Today, hundreds of thousands of people still suffer. Drinking water for at least sixteen nearby communities remains severely polluted, while, to date, no court of law anywhere in the world has ever held Union Carbide or any of its officers responsible for what happened that night.
How is it possible that nearly two decades after an event of such magnitude there is no legal closure? Why has the case been left to rot in the backwaters of the legal system without delivering justice to the victims?
The powerful new film LITIGATING DISASTER explores how Union Carbide successfully manipulated both the US and the Indian legal systems against each other, to avoid having to defend its record in the Bhopal plant in court. Featuring, a young Indian-American lawyer, the film follows the case he brought on behalf of the victims in front of the Federal District Court in New York. Case number 99CIV 11239 has survived two motions to dismiss, and is now proceeding to trial.
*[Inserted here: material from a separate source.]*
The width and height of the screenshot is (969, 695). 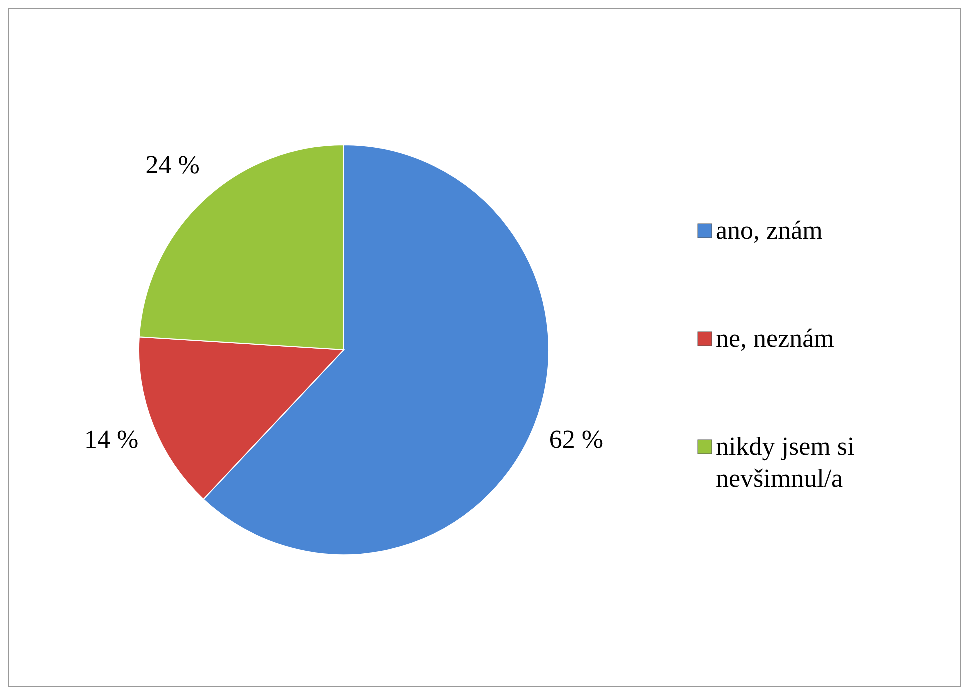 What do you see at coordinates (786, 462) in the screenshot?
I see `legend-label: nikdy jsem si nevšimnul/a` at bounding box center [786, 462].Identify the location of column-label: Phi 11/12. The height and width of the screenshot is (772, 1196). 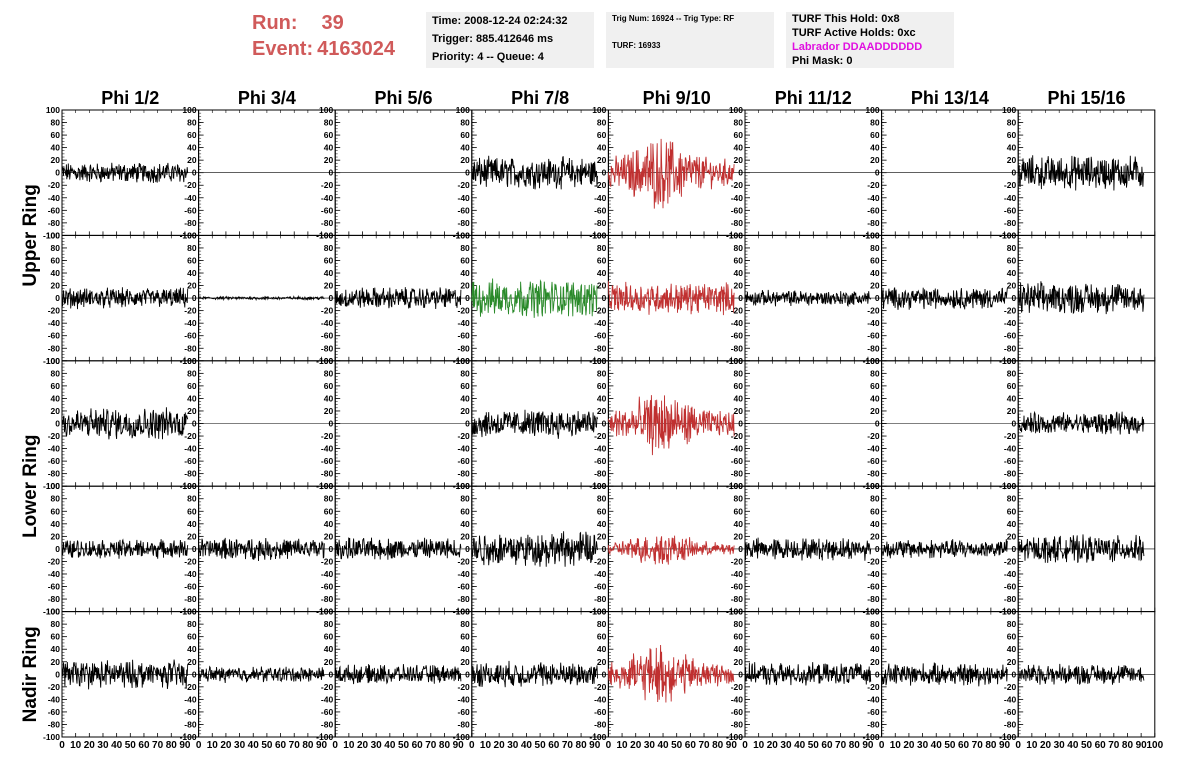
(814, 98).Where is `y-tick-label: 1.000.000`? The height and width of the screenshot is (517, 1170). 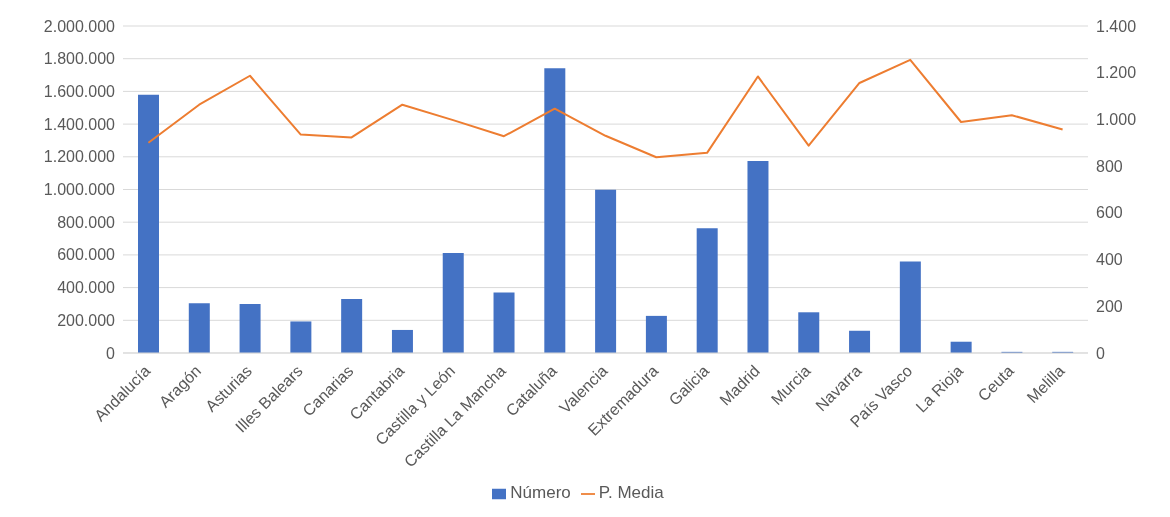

Constructed as attorney Rajan Sharma's case as presented to fictitious jurors, LITIGATING DISASTER takes the viewers on a riveting cinematic investigation; presenting the compelling evidence assembled against Union Carbide including unique, never before seen documents unearthed through prolonged legal struggles, exclusive interviews with Union Carbide former officers, powerful archival material, and scenes filmed in and out of the abandoned plant.
As the story unfolds, the film makes it clear the real culprit is the lack of any international law or tribunal to govern the activities of multinational corporations. Or, Rajan Sharma puts it to the imaginary jurors, "The consequences of leaving something like Bhopal un-addressed, creating this kind of vacuum in the legal systems of the world for impunity for these kind of multinational corporations for this type of conduct means that there is a certain inevitability of this kind of tragedy recurring again and again until somebody has the sense to say that just because this happened in the Third World or in a developing country does not mean we do not have to take it seriously."